Members of AA also realize they not only need God’s help but the support of people around them. In almost all of Jesus’ stores of healing, there is restoration to families and townspeople. For the healing of demons today, the fellowship of family, congregation and community is a key to restoration. Becoming free from our demons is seldom a “do-it-yourself” project. We need help. We need God’s help, and we need the help of other people.

All this is happening in this story.

Today’s listeners, attuned to animal rights and the SPCA, will be bothered by the fact that “a large herd of swine” was drowned after the demons entered them. In that setting, however, pigs were considered an unclean animal. It was fitting that sinful demons would be consigned to unclean animals and that, being destructive, would drive the animals to death — just as the man had been dead to the world around him before his healing.

At the end of the story, the man “had been healed,” a word from the Greek sozo, which can also be translated “saved,” “delivered,” or “made whole.” He is not only delivered from the demon and not only “cured” of the terrible burden, but had been altogether “healed” and “saved.” That leads into the important last verse of the story: “He went away, proclaiming throughout the city how much Jesus had done for him.” He has not only become a follower of Jesus, but a “proclaimer” as well.

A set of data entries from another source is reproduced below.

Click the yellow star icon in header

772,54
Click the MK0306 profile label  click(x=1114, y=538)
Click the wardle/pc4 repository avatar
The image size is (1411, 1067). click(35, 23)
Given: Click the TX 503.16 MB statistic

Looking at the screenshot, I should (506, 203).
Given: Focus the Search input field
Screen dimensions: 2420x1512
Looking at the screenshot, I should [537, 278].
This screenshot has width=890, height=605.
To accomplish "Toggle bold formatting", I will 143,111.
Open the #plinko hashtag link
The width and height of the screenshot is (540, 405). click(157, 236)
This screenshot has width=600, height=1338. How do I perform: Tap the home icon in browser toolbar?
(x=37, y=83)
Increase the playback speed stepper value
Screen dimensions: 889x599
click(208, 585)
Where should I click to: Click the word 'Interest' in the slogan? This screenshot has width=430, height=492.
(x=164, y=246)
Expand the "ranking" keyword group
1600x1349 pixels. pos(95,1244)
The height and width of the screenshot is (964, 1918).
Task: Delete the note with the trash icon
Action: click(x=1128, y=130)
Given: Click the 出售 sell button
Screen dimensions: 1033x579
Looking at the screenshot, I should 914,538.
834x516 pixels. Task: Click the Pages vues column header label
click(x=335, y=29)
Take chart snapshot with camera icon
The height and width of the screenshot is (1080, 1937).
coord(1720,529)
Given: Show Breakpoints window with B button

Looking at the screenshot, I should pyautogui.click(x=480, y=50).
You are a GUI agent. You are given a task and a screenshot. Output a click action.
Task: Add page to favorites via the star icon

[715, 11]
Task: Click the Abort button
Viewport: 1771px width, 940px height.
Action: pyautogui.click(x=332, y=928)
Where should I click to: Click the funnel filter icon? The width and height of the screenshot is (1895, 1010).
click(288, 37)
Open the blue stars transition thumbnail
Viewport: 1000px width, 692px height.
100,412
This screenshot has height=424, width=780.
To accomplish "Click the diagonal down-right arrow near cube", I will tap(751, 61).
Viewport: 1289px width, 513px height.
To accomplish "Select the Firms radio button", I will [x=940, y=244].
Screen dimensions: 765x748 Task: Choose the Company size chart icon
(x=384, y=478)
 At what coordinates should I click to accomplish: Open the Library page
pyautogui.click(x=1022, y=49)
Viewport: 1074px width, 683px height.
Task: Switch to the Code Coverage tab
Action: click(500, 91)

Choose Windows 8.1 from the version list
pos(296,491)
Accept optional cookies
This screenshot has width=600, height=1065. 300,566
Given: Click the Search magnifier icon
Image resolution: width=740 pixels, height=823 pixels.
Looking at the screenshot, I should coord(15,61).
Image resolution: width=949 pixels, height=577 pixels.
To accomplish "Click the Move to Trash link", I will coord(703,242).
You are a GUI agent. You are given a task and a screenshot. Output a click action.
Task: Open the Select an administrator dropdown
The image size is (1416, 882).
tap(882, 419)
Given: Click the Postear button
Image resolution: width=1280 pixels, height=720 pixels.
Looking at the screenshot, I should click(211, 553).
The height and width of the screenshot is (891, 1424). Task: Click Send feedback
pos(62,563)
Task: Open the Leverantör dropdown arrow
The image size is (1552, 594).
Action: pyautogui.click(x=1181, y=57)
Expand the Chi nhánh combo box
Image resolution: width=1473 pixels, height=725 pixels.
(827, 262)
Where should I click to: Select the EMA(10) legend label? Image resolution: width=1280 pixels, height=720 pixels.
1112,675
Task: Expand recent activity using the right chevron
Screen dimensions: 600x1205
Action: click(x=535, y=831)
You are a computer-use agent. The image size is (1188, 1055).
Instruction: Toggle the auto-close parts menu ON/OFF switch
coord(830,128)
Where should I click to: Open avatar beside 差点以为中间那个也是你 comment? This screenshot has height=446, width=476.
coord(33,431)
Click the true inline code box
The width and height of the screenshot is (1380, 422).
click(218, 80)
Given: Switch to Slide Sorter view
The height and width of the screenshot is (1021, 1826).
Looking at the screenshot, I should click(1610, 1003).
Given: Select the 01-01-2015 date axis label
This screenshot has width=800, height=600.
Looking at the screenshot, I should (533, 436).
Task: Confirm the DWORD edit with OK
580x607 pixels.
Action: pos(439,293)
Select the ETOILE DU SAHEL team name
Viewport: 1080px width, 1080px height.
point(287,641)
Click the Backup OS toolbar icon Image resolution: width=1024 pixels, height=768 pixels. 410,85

We call Matthew 28:18-20 the “Great Commission.” Verse 39 in this story is shorter but an equally urgent commission, given not only to the healed man in the story, but also to us: “Return to your home, and declare how much God has done for you”!

In Luke’s gospel this is the only healing Jesus does in Gentile territory. This man proclaiming his healing throughout the city is a foretaste of the mission of the seventy at the beginning of the next chapter.

In preaching about this text, the preacher might want to show how Jesus meets us at our greatest needs. Look before and after this text (a good idea with any text). Jesus brings healing to the different situations where healing is needed. In the previous chapter (7:36-50), a woman “who was a sinner,” bursts in on the supper as Simon the Pharisee’s is hosting Jesus, kneels weeping before Jesus and washes his feet with her tears — all despite the objections of Simon the host. Jesus’ healing word to her was, “Your sins are forgiven… Your faith has saved you; go in peace” (7:48-50).

In the paragraph before today’s text, the disciples are in a boat with Jesus when “a windstorm swept down on the lake,” and the disciples are terrified that they will drown. Jesus awakes and “rebuked the wind and the raging waves, and they ceased” (8:22-25). The disciples may well have thought of the storm as a force of evil, and Jesus shows his command even of the forces of nature.

The story immediately following today’s gospel contrasts the double healing of the twelve-year-old girl and the woman suffering twelve years from hemorrhages — a dead, innocent little girl and a ritually unclean woman. The girl can do nothing for her resuscitation; the woman takes the initiative herself and touches Jesus’ robes. The girl has a grieving family; the woman is alone. The girl can’t act out of faith; the woman reaches out from faith. Almost opposite circumstances, yet Jesus heals them both. (You can tell the story this Sunday, because it won’t occur in the lectionary until the summer of 2015, when we read it from Mark 5:21-43.)

So in this short stretch Jesus brings deliverance from a sinful, guilty conscience, from demons, from a raging storm, from a long-term physical ailment, and from death itself!